Representantes de África e pessoas de ascendência africana reuniram-se nesta conferência, realizada a 15 de novembro de 2024, para refletir sobre a história e os impactos duradouros 140 anos após a abertura da Conferência de Berlim-África de 1884/85, em que as potências europeias expandiram o seu alcance colonial pelo continente africano. As organizações da sociedade civil que trabalham sobre os legados do colonialismo no mundo, incluindo o seu impacto contínuo nos direitos humanos, também se juntaram à conferência de 15 de novembro.
Na Conferência Dekoloniale Berlin Africa, 19 peritos debateram a forma como os legados dessas injustiças históricas estão ligados ao racismo sistémico e à desigualdade global. Entre os 19 especialistas contam-se o galardoado radialista britânico Gary Younge, o artista angolano Kiluanji Kia Henda, a advogada camaronesa Alice Nkom e Pumla Dineo Gqola, académica sul-africana, escritora premiada e ativista de género.

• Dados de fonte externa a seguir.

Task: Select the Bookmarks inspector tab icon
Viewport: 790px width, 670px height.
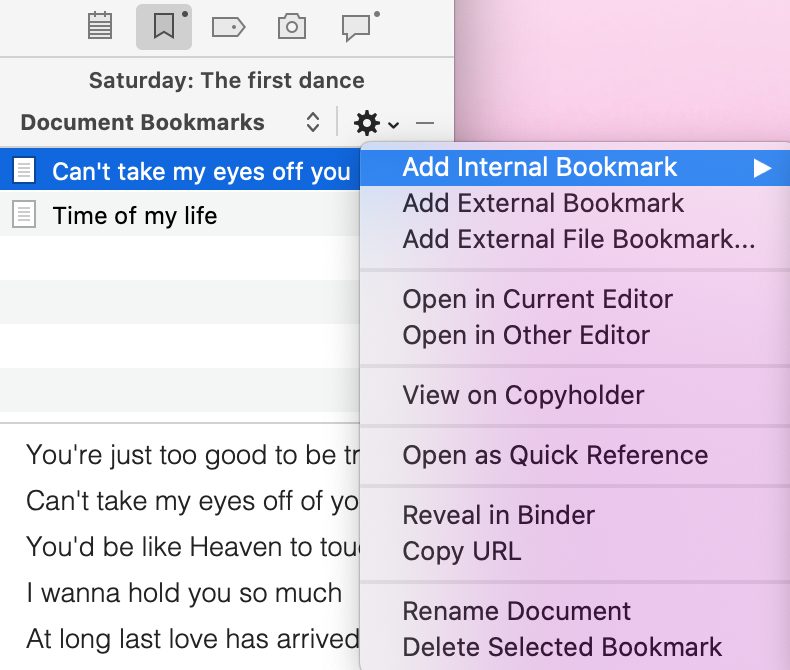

“É importante que a conferência Dekoloniale Berlin tenha lugar no local que mudou o mundo de muitas formas, alimentado por um enorme sentimento de direito, que nunca poderá ser totalmente devolvido”, afirmou Pumla Dineo Gqola.
“As conversações em torno da dívida, dos direitos humanos e das reparações, mesmo ao nível da arte e da cultura, a conversa sobre a colonialidade, mostram todos os aspetos de como a UE é um bloco de poder. No futuro, quero ver uma mudança significativa na negociação dos Estados dentro e fora da UE — e o que quer que isso pareça, tem de ir além da diplomacia, enquanto as conversas sobre reparações têm de ser sérias e sair do domínio da superficialidade”.
Os 19 peritos, oriundos da diáspora africana ou convidados de países afetados pelas 19 potências europeias representadas na conferência de 1884/85, estabeleceram uma lista de 10 pontos de exigências em matéria de direitos humanos, reparações, migração, economia, comércio e antirracismo.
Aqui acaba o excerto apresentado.